* Your assignment *
Reproduce the full article on the Tobacco Control Bill word for word.

Selected excerpt Start Marker

Tobacco Control Bill

By Kim Boodram

ATTORNEY General Anand Ramlogan yesterday defended Government’s Tobacco Control Bill, saying some objections to the new regulations mirrored concerns raised Monday by the West Indian Tobacco Company (WITCO).

Speaking in the Senate, Ramlogan said WITCO wrote to Health Minister Dr Fuad Khan Monday to complain that some of the regulations proposed to be added to the bill were ultra vires (beyond the capability of the company).

Ramlogan said yesterday some of WITCO’s concerns were being repeated in the Senate, by coincidence.

He also said some concerns from people in the Senate may have been influenced by the anti-tobacco lobby.

Responding to a concern by Independent Senator Helen Drayton that tobacco companies would be bound to place a specific warning on cigarette packaging and that this may prevent them from placing other responsible messages, Ramlogan said it was highly unlikely any tobacco company would voluntarily wish to place a warning on their product.

The AG said that allowing companies to place their own messages, such as a specific warning against selling tobacco products to persons under the age of 18, might also work against the Bill by making it seem sale of the products to persons above 18 years is permissible.

Ramlogan quoted from an article by The Economist magazine that ranked Trinidad and Tobago in the top ten tobacco consumers in the world, and said this country has a culture of allowing children to make contact with tobacco.

Ramlogan said he has himself lost a brother and his father to smoking and surmised that nearly every family in T&T has been touched by the effects of tobacco addiction.

“These regulations, they touch me at a very personal level,” Ramlogan said, though parts of his contributions caused laughter, particularly when he urged young women to stay away from men who smoked.

The social cost of a high-smoking population also comes with millions lost in productivity, especially by smokers who must take smoke breaks and losses may be significant in T&T, considering its global rank in the tobacco use, Ramlogan said.

While profits are increasing for WITCO, more bodies are going into the ground as a direct result, he said.

In 2008, the company saw a before tax profit of $282 million. This increased steadily, reaching $350 million in 2009, $372 million in 2010, $402 million in 2011 and a record $476 million last year, he said.

Selected excerpt End Marker
Given entries Start Marker

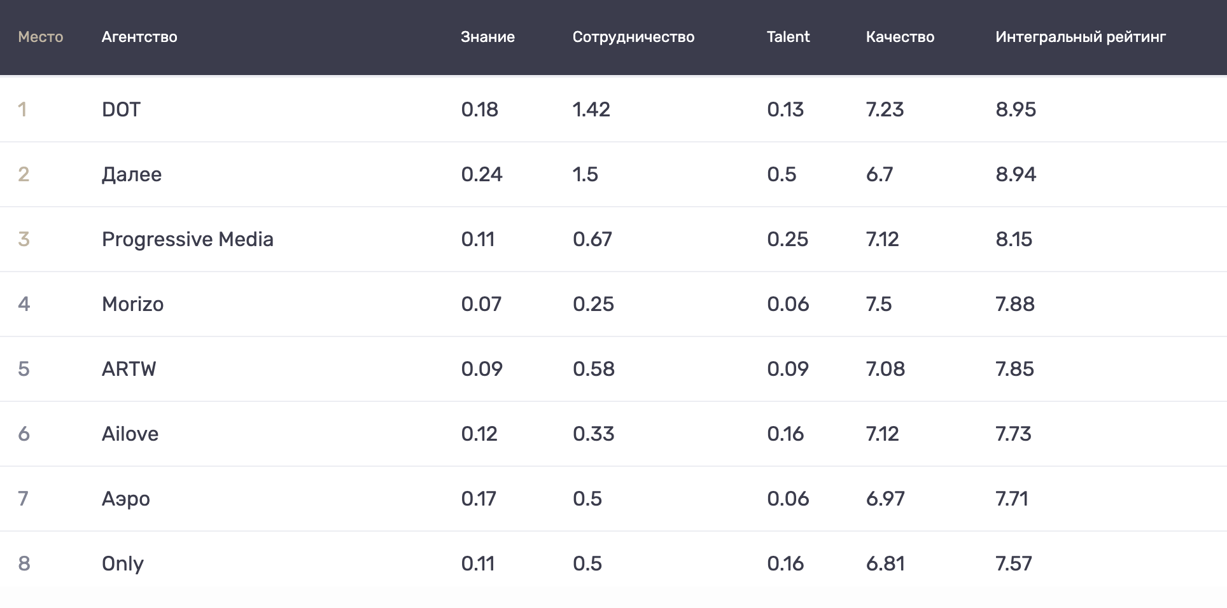This screenshot has width=1227, height=608.
Task: Select the Progressive Media agency
Action: pyautogui.click(x=188, y=239)
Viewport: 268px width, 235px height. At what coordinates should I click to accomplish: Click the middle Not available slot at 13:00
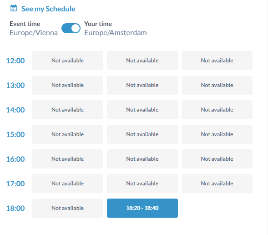142,85
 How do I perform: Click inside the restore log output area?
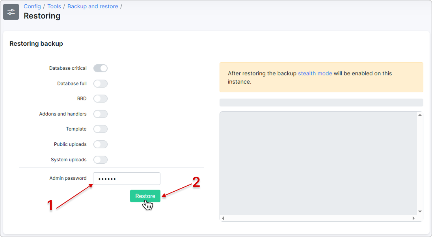pyautogui.click(x=318, y=163)
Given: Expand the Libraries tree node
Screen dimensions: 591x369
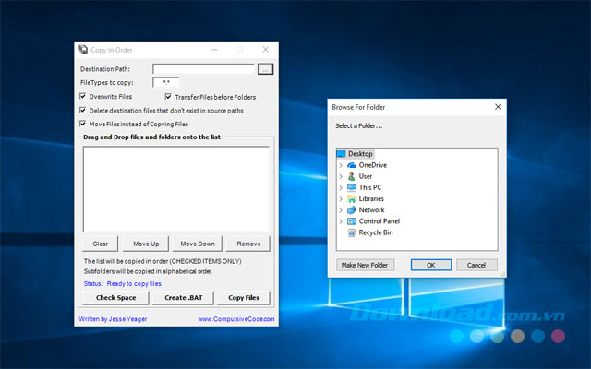Looking at the screenshot, I should (341, 199).
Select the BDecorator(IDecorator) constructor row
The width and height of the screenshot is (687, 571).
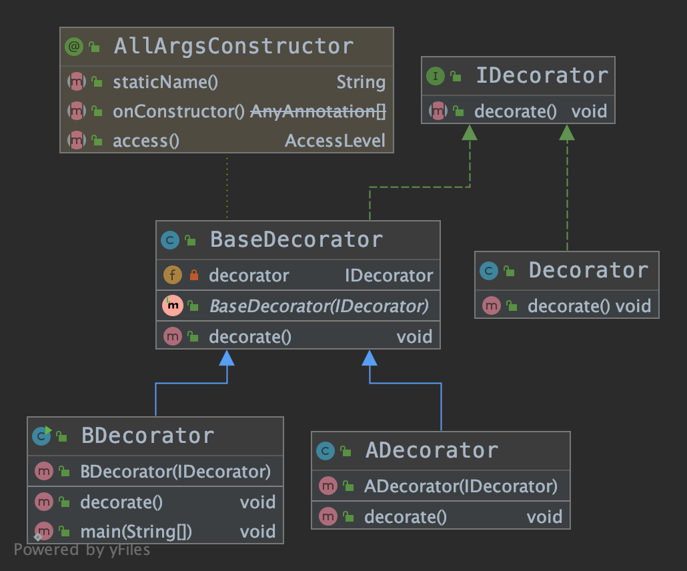pyautogui.click(x=155, y=472)
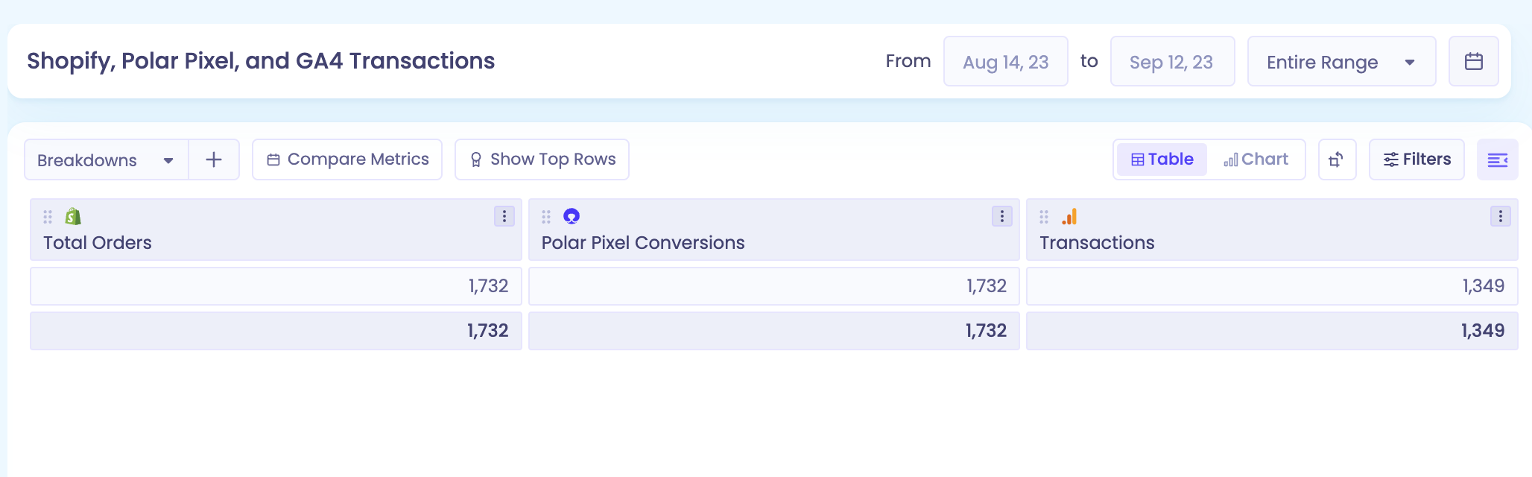The height and width of the screenshot is (477, 1532).
Task: Click Compare Metrics button
Action: pos(347,159)
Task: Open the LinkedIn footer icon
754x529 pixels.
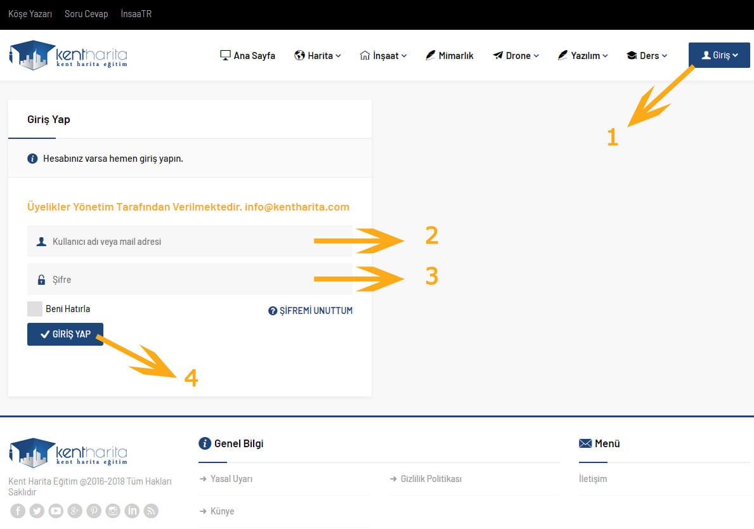Action: 132,511
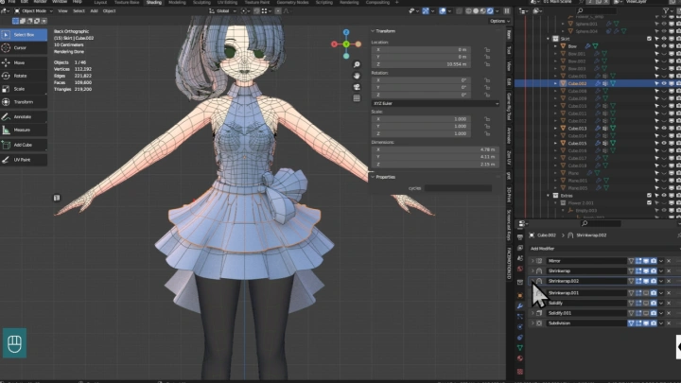Image resolution: width=681 pixels, height=383 pixels.
Task: Switch to the Modeling workspace tab
Action: coord(177,3)
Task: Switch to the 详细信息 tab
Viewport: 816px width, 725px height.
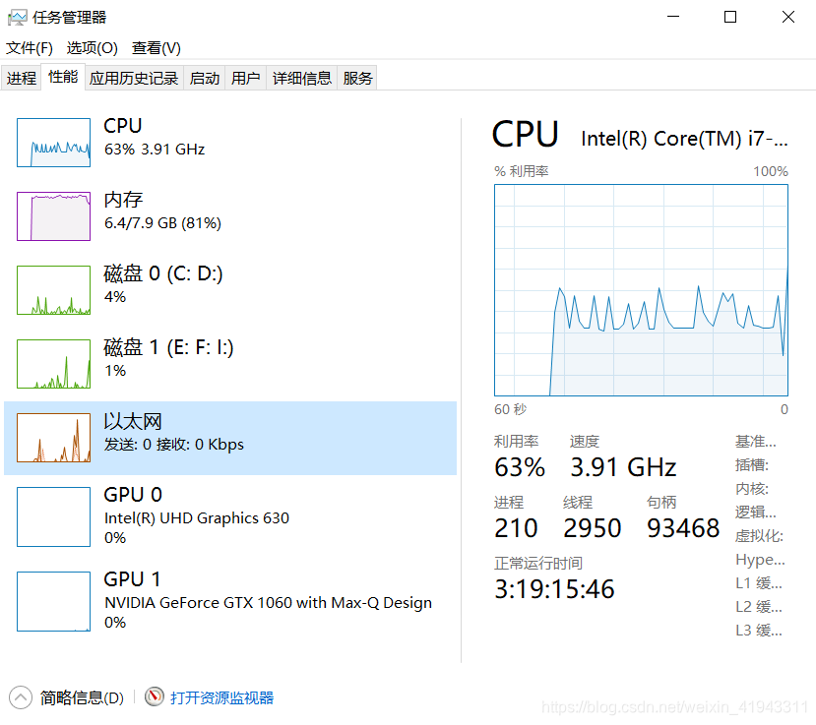Action: click(x=302, y=78)
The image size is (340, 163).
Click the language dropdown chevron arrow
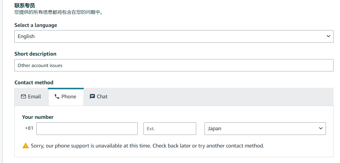(328, 36)
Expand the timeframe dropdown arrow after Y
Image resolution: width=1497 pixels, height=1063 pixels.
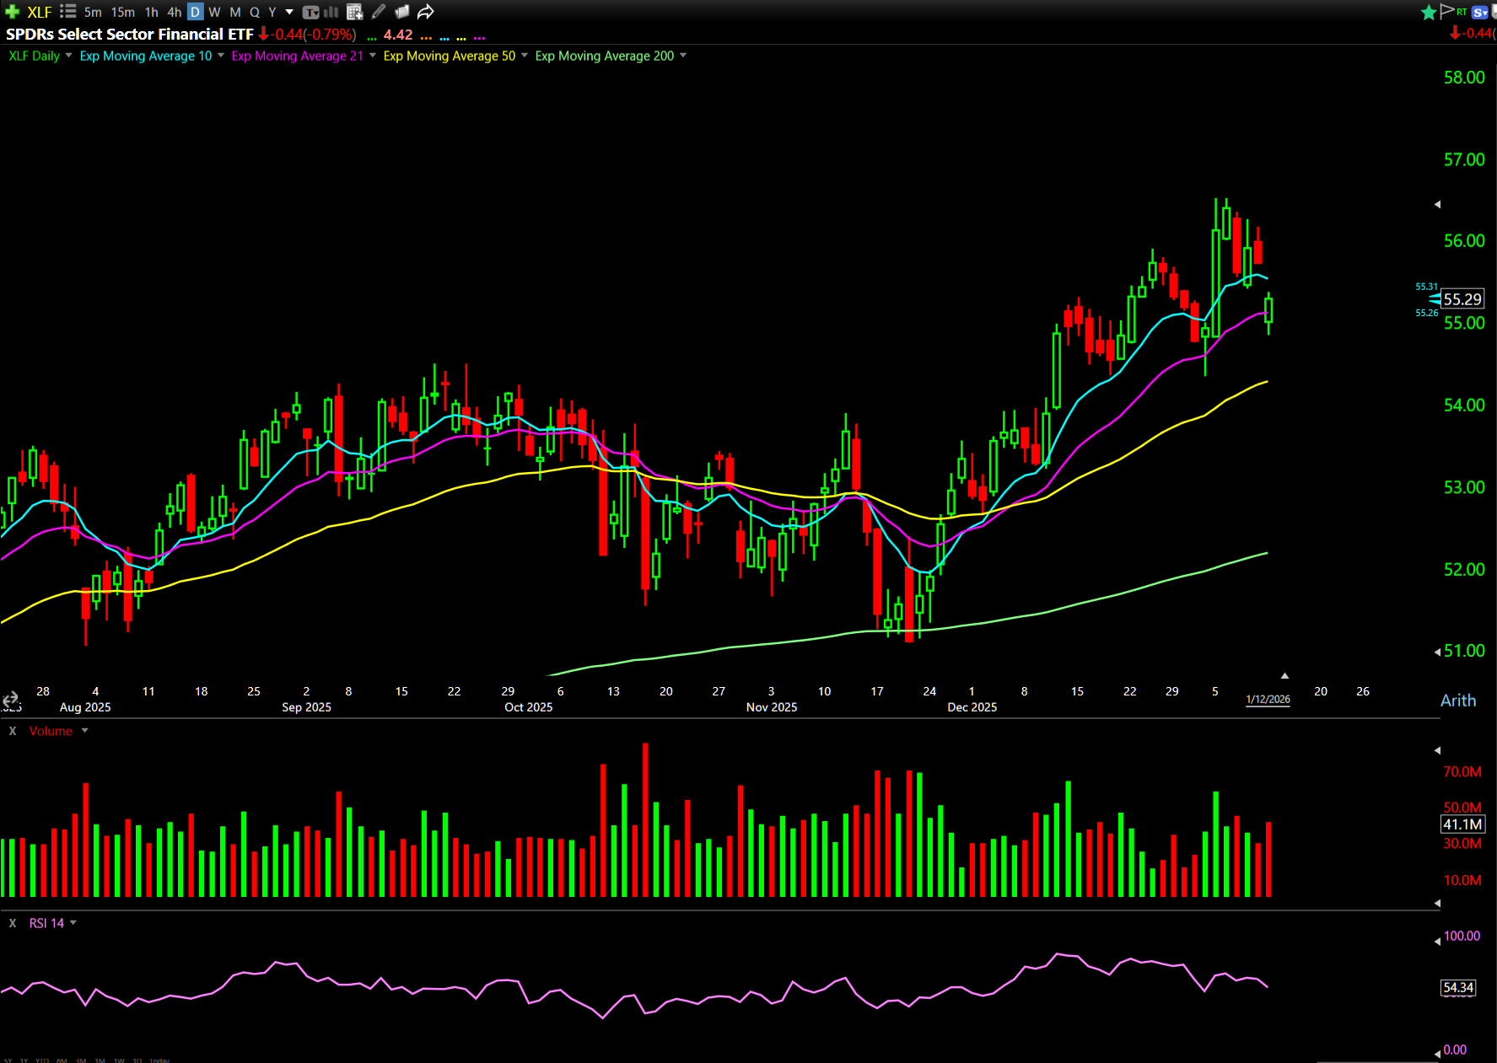289,12
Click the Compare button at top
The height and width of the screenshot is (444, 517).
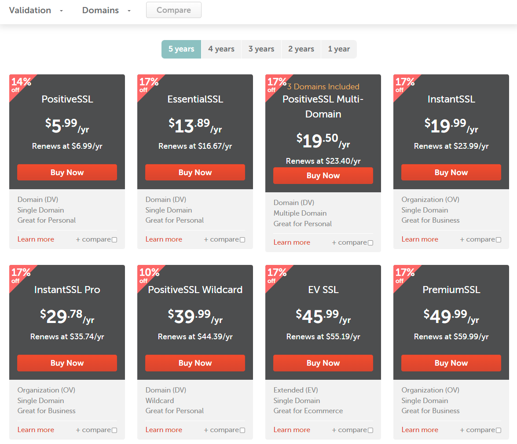point(173,10)
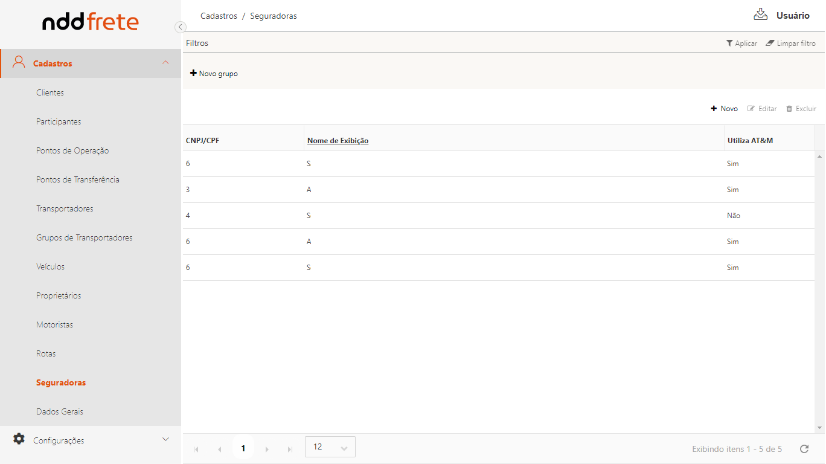This screenshot has height=464, width=826.
Task: Select Motoristas from the sidebar menu
Action: click(x=54, y=324)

Given entries End Marker

* Task answer *
Tobacco Control Bill

By Kim Boodram

ATTORNEY General Anand Ramlogan yesterday defended Government’s Tobacco Control Bill, saying some objections to the new regulations mirrored concerns raised Monday by the West Indian Tobacco Company (WITCO).

Speaking in the Senate, Ramlogan said WITCO wrote to Health Minister Dr Fuad Khan Monday to complain that some of the regulations proposed to be added to the bill were ultra vires (beyond the capability of the company).

Ramlogan said yesterday some of WITCO’s concerns were being repeated in the Senate, by coincidence.

He also said some concerns from people in the Senate may have been influenced by the anti-tobacco lobby.

Responding to a concern by Independent Senator Helen Drayton that tobacco companies would be bound to place a specific warning on cigarette packaging and that this may prevent them from placing other responsible messages, Ramlogan said it was highly unlikely any tobacco company would voluntarily wish to place a warning on their product.

The AG said that allowing companies to place their own messages, such as a specific warning against selling tobacco products to persons under the age of 18, might also work against the Bill by making it seem sale of the products to persons above 18 years is permissible.

Ramlogan quoted from an article by The Economist magazine that ranked Trinidad and Tobago in the top ten tobacco consumers in the world, and said this country has a culture of allowing children to make contact with tobacco.

Ramlogan said he has himself lost a brother and his father to smoking and surmised that nearly every family in T&T has been touched by the effects of tobacco addiction.

“These regulations, they touch me at a very personal level,” Ramlogan said, though parts of his contributions caused laughter, particularly when he urged young women to stay away from men who smoked.

The social cost of a high-smoking population also comes with millions lost in productivity, especially by smokers who must take smoke breaks and losses may be significant in T&T, considering its global rank in the tobacco use, Ramlogan said.

While profits are increasing for WITCO, more bodies are going into the ground as a direct result, he said.

In 2008, the company saw a before tax profit of $282 million. This increased steadily, reaching $350 million in 2009, $372 million in 2010, $402 million in 2011 and a record $476 million last year, he said.